Nonostante la crisi economica che, attualmente, attanaglia la Russia e tutti i problemi che ne conseguono per l'industria cinematografica (scarsi finanziamenti, studi in degrado, attrezzature vetuste, costi elevatissimi che spingono molti registi, tra cui lo stesso Mikhalkov, a girare nell'oasi felice di Praga) il cinema sta dando notevoli segnali di rinascita che fanno ben sperare. Nel 2002 al Festival di Cannes si fa notare Il fratello grande di Alex Balabanov, gangster movie on the road a cavallo tra Russia e USA che vede tra i protagonisti il giovane e promettente attore e regista Sergei Bodrov jr (figlio del regista Sergei Bodrov), scomparso pochi mesi dopo, a soli 30 anni, in una slavina nella gola di Karmadon, nel Caucaso, mentre stava girando il suo secondo film, The Messenger.
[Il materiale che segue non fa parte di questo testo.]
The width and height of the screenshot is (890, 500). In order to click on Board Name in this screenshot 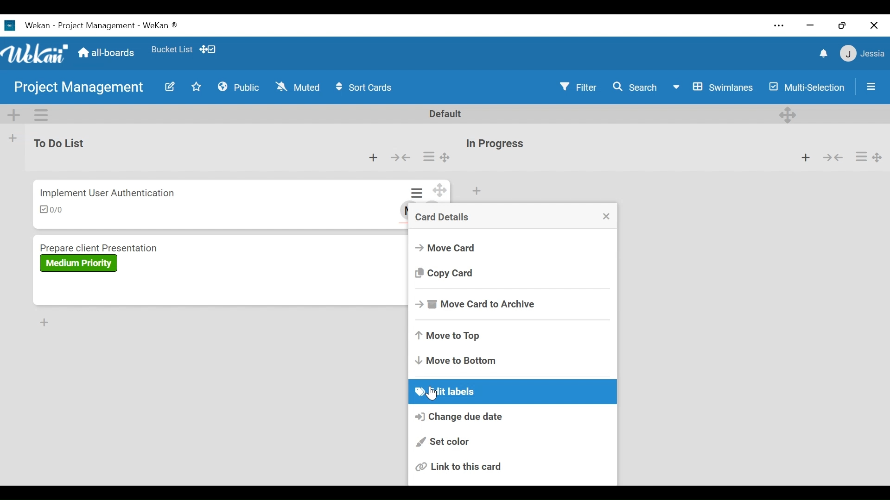, I will do `click(80, 89)`.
Sul versante del cinema d'autore s'impone il nome di Kira Muratova, una delle poche donne nel panorama registico sovietico, attiva fin dagli anni '60, ma oscurata in patria fino al 1987. Nota in Italia soprattutto per Tre piccoli omicidi, lo scorso anno ha presentato fuori concorso al Festival di Venezia il suo ultimo lavoro, Nastrojšik, storia di una truffa ai danni di due vecchie signore narrata col ritmo brillante e sostenuto di una slapstick comedy.
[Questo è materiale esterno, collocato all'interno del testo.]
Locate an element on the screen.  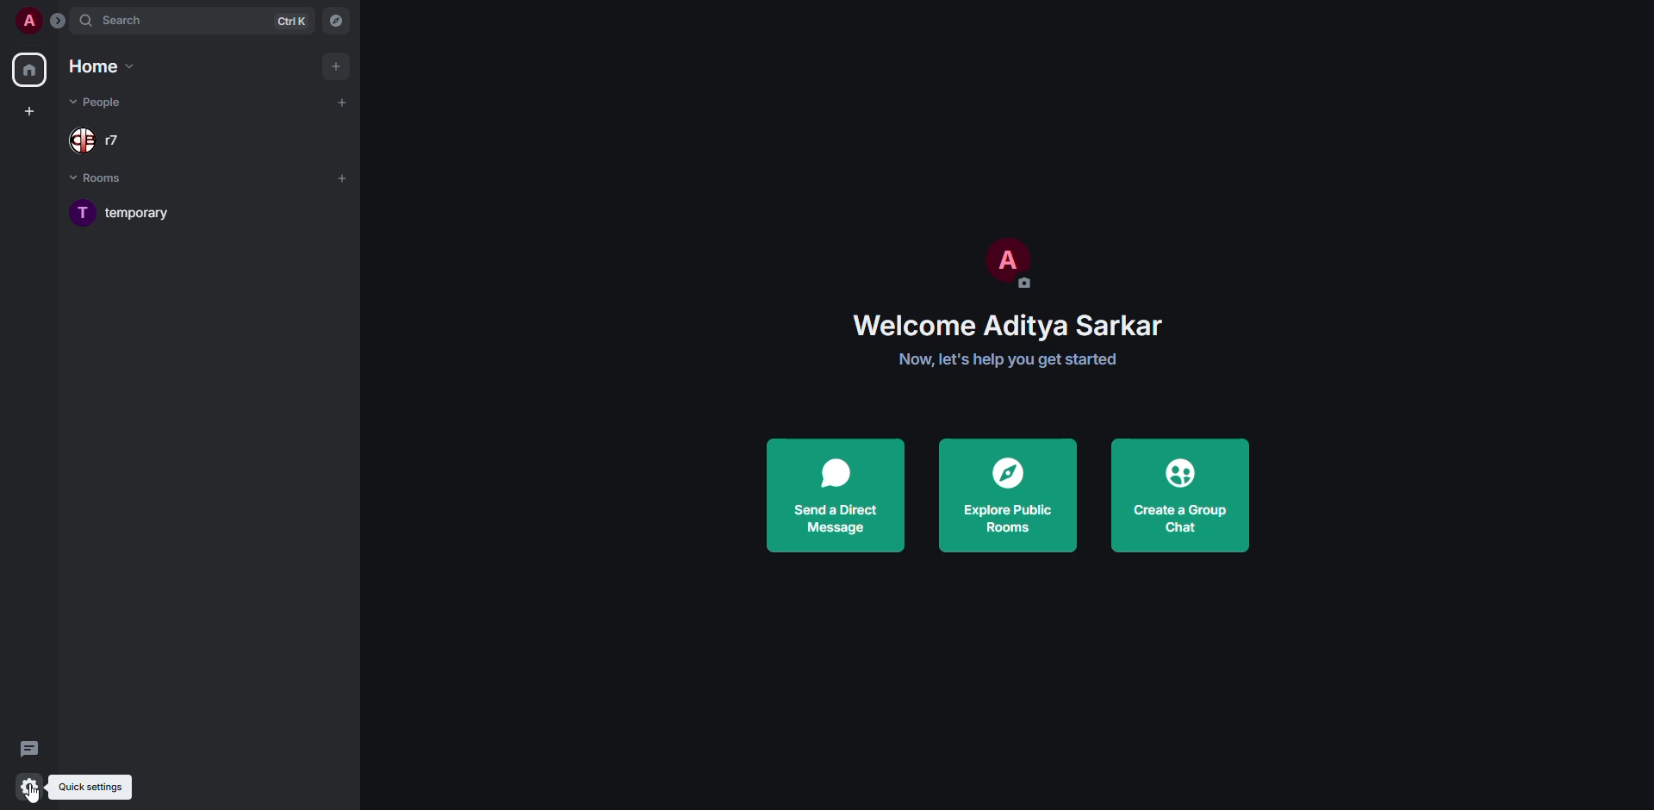
explore public rooms is located at coordinates (1006, 495).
Anche la meglio gioventù del cinema russo sembra ormai essersi ridestata, pronta a immettersi sul mercato internazionale grazie anche ai successi di critica ottenuti nei vari festival: sempre a Venezia, nel 2003, l'esordiente Andrey Zvyagintsev strappa, tra mille polemiche, il Leone d'oro a Marco Bellocchio con il suo Il ritorno, poetico viaggio nell'infanzia di due piccoli fratelli che cercano di riscoprire l'affetto per quel padre perduto e poi riapparso misteriosamente nelle loro vite. Le tematiche del viaggio e della paternità sembrano far parte del DNA dei giovani cineasti russi alla scoperta delle proprie radici visto che, nello stesso anno, una coppia di registi anch'essi esordienti, Boris Chlebnikow e Alexei Popogrebsky, realizzano un altro road movie incentrato sul rapporto padre-figlio, Roads to Koktebel anch'esso premiato al Festival di Bruxelles. Quest'anno è stato presentano in concorso a Venezia Garpastum, pellicola ambientata nella Russia a cavallo tra la Prima Guerra Mondiale e la Rivoluzione e incentrata sul gioco del calcio, principale passione dei quattro giovani protagonisti, simbolo delle speranze, degli amori e dei sogni di gloria di una generazione destinata a cambiare la storia del proprio paese. Il giovane regista Aleksei German jr, anch'esso figlio d'arte e già vincitore nel 2003 con la sua opera prima, L'ultimo treno, del premio Luigi De Laurentis, mostra nell'accurata ricostruzione di un'epoca ormai lontana e nella ricerca fotografica (il virato in seppia che domina la pellicola), il tentativo di riallacciare un dialogo con la tradizione estetica e poetica del passato concentrandosi su quelle tematiche profondamente russe che permeano il film. Così, tra tradizione e rinnovamento, il giovane cinema dell'Est si affaccia ad occidente col suo bagaglio di visioni alla ricerca di un pubblico pronto ad accoglierne il messaggio, in attesa di verificare se questa rinascita non si dimostrerà solo momentaneo un fuoco di paglia.